Celui qui n'apprend pas de l'histoire est condamné à la revivre dit le dicton. Cela pourrait bien être le cas de Microsoft.

En 2008, la Commission européenne avait condamné Microsoft à 899 millions d'euros d'amende pour imposer son navigateur Internet Explorer dans son système d'exploitation Windows. La Commission européenne avait en outre imposé à Microsoft de mettre en place, pendant 5 ans, un ballot screen permettant à l'utilisateur de choisir le navigateur qu'il souhaite utiliser.

Aujourd'hui c'est l'éditeur d'antivirus Kaspersky qui porte plainte contre Microsoft pour abus de position dominante. Il fallait s'y attendre. Kaspersky reproche évidemment à Microsoft d'intégrer dans Windows 10 son Windows Defender qui avec le temps est devenu un vrai antivirus.

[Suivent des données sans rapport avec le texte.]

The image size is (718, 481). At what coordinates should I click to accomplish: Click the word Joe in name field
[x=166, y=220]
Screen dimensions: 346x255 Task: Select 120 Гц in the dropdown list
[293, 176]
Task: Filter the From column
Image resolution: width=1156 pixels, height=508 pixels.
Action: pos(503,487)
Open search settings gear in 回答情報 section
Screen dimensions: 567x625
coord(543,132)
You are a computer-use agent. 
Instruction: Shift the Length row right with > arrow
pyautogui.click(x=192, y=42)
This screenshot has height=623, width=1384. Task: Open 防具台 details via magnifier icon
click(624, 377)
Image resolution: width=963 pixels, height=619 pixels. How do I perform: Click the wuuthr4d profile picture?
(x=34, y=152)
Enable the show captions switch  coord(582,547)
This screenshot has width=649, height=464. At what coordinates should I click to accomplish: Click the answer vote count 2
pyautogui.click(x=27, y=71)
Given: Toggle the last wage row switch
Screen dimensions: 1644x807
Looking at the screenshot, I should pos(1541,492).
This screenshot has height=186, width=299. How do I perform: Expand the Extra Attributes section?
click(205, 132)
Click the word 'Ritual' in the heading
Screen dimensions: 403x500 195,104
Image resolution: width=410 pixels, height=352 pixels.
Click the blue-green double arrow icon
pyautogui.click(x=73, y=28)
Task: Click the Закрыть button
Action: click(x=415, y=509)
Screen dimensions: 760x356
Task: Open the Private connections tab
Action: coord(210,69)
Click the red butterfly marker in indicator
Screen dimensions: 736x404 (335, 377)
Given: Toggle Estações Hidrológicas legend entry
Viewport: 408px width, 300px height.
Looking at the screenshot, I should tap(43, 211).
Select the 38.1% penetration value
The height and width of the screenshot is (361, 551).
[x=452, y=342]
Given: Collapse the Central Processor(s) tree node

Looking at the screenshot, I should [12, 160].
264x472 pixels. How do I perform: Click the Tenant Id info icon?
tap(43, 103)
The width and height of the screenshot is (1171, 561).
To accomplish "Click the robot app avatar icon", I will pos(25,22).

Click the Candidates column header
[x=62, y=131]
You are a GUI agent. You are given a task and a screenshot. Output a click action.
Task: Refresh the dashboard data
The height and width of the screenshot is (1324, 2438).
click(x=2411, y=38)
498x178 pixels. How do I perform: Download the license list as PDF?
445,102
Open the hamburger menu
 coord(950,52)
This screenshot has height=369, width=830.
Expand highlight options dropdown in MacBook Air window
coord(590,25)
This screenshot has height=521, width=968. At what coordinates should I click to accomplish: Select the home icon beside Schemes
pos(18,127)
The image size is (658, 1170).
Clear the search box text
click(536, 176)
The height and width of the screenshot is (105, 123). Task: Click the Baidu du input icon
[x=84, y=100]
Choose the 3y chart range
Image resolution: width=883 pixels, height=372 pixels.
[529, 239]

Après une tentative de conciliation infructueuse avec le géant de Redmond, Kasperky porte plaine auprès de la Commission européenne et auprès des autorités allemandes de la concurrence. Kaspersky explique sa décision dans un long billet de blog.

Les griefs, on ne peut plus clairs, se résument ainsi : avec l'arrivée de Windows 10, Microsoft a commencé à créer des obstacles aux éditeurs de solutions de sécurité et à introduire différents moyens pour pousser les utilisateur à renoncer à des solutions tierces au profit de son logiciel Windows Defender. Ces actions de Microsoft amène les utilisateurs à un niveau de protection inférieur, à une limitation de leur droit à choisir, et à une perte financière à la fois pour les utilisateurs et les éditeurs de solutions de sécurité.

Le dernier point est bien évidemment celui où le bât blesse douloureusement Kaspersky.

Outre la présence de Windows Defender, Kaspersky considère que Microsoft crée des obstacles, par exemple en ayant publié la version RTM de Windows 10 seulement 6 jours avant la version publique, ce qui n'a pas laissé le temps aux éditeurs de solutions de sécurité d'adapter leurs logiciels. Auparavant, l'intervalle entre la sortie d'une mouture RTM et la version publique était de deux mois.

Le point de vue de Microsoft est bien entendu différent. Un porte-parole a ainsi indiqué : Nous sommes confiants que les options de sécurité de Windows 10 se conforment aux règles de la concurrence. Et nous répondrons à toutes les questions des autorités de régulation.